### Your objective
Rewrite the listing from the line holding "Open the editor fullscreen mode" through the end of the listing, inclusive, with every "Toggle" changed to "Flip" and everything else left as is.

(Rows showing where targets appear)
(begin)
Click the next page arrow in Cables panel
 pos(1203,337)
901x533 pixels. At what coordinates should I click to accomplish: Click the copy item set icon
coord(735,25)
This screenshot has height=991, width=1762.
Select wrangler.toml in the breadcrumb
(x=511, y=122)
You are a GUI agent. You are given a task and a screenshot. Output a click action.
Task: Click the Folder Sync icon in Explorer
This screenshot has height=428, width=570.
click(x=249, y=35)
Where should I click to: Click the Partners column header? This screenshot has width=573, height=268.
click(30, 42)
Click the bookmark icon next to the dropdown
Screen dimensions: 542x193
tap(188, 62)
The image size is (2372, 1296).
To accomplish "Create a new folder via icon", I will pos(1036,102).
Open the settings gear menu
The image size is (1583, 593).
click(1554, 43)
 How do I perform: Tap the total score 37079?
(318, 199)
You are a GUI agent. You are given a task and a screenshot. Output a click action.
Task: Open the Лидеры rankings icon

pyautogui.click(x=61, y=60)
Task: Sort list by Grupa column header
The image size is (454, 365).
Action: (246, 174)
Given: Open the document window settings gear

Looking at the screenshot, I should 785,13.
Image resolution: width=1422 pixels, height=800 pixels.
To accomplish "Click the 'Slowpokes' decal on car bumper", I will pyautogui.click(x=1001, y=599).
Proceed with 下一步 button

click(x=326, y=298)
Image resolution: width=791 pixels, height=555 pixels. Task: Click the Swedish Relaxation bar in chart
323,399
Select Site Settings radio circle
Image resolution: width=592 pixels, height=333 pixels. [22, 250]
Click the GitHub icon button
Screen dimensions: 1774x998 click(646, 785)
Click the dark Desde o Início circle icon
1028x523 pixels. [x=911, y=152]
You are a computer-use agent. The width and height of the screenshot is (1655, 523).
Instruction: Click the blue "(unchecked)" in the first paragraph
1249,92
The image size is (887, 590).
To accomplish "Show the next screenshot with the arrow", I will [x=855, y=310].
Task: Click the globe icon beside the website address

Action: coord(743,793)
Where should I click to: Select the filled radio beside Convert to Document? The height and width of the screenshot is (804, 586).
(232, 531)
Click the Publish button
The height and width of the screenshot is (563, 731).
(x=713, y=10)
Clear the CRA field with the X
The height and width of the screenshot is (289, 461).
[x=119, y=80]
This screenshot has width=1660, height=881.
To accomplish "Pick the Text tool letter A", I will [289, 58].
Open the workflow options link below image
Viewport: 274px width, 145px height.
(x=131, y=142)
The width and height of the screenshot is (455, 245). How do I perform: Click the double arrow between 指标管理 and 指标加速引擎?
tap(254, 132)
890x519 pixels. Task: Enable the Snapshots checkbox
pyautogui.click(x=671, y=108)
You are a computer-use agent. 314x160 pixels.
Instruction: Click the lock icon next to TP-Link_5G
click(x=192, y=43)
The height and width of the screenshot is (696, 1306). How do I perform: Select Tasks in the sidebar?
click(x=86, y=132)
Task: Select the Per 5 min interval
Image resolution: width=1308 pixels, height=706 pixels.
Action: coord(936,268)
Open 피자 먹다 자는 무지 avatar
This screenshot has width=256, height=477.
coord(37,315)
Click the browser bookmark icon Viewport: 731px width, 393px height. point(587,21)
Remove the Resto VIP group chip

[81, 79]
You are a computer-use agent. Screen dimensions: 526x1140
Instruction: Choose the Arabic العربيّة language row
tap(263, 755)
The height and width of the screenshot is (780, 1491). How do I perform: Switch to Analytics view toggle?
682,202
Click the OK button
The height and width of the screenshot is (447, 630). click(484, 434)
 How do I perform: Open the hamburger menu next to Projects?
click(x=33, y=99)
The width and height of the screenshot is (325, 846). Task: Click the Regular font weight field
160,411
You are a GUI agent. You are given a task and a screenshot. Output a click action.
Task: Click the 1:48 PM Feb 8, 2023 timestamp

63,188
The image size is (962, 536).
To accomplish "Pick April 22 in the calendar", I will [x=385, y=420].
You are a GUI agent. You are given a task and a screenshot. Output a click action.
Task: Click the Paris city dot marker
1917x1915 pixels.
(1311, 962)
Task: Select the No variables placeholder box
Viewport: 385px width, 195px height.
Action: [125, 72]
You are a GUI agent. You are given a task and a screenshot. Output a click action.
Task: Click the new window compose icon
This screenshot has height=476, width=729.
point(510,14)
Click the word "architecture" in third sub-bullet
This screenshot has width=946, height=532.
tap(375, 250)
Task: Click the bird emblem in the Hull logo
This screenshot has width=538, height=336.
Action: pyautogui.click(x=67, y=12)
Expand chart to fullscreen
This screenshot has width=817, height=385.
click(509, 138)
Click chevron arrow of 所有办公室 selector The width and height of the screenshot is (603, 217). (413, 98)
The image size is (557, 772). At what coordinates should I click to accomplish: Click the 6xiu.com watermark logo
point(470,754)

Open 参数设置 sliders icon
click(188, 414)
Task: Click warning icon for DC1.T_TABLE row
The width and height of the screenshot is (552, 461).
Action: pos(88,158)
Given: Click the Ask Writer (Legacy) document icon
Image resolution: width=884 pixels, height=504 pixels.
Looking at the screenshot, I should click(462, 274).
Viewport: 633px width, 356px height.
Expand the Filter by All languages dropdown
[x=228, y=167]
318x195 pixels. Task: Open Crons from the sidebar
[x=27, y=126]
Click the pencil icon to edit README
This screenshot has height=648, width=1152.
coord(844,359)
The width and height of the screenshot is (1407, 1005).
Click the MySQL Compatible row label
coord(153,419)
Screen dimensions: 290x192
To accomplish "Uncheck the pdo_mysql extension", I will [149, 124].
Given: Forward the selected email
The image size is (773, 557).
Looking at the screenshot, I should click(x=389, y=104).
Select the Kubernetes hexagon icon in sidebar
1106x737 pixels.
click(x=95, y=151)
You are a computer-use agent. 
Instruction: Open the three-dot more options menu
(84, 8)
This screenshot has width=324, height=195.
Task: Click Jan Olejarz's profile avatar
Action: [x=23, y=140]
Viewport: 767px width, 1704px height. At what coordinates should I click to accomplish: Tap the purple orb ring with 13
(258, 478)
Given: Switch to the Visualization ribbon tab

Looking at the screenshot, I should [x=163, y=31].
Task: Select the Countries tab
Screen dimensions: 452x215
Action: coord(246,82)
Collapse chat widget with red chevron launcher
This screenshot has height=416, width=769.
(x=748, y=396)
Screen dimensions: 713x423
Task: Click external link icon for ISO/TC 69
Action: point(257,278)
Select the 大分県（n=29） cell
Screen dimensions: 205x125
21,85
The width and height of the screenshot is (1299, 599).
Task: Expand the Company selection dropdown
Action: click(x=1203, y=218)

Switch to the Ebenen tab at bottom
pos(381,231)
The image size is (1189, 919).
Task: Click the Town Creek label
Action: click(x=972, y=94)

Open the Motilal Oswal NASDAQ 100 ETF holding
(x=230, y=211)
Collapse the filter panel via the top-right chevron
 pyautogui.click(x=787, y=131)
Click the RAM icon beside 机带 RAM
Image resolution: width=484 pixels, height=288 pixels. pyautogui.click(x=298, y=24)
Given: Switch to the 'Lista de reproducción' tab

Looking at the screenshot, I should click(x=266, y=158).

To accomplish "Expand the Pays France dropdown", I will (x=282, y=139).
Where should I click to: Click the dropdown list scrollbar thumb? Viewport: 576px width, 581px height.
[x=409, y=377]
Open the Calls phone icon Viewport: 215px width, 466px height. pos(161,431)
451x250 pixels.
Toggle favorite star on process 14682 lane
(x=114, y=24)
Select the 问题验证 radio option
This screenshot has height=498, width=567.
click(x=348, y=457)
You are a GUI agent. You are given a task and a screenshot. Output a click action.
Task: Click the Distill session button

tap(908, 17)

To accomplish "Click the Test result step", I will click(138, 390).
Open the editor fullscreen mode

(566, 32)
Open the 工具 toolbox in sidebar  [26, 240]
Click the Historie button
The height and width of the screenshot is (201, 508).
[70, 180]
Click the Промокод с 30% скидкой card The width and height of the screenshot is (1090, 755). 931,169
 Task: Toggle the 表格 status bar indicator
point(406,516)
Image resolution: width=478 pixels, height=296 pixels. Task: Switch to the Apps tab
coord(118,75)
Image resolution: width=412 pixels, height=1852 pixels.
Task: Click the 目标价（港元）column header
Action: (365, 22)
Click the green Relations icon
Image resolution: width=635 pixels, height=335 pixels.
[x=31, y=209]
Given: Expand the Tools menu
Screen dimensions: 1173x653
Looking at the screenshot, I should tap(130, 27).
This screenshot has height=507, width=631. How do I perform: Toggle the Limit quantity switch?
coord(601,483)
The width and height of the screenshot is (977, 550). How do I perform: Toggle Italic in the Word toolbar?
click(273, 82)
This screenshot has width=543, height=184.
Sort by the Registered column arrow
(end)
### Response to the task
Open the editor fullscreen mode

(566, 32)
Open the 工具 toolbox in sidebar  [26, 240]
Click the Historie button
The height and width of the screenshot is (201, 508).
[70, 180]
Click the Промокод с 30% скидкой card The width and height of the screenshot is (1090, 755). 931,169
 Task: Flip the 表格 status bar indicator
point(406,516)
Image resolution: width=478 pixels, height=296 pixels. Task: Switch to the Apps tab
coord(118,75)
Image resolution: width=412 pixels, height=1852 pixels.
Task: Click the 目标价（港元）column header
Action: (365, 22)
Click the green Relations icon
Image resolution: width=635 pixels, height=335 pixels.
[x=31, y=209]
Given: Expand the Tools menu
Screen dimensions: 1173x653
Looking at the screenshot, I should tap(130, 27).
This screenshot has height=507, width=631. How do I perform: Flip the Limit quantity switch?
coord(601,483)
The width and height of the screenshot is (977, 550). How do I perform: Flip Italic in the Word toolbar?
click(273, 82)
This screenshot has width=543, height=184.
Sort by the Registered column arrow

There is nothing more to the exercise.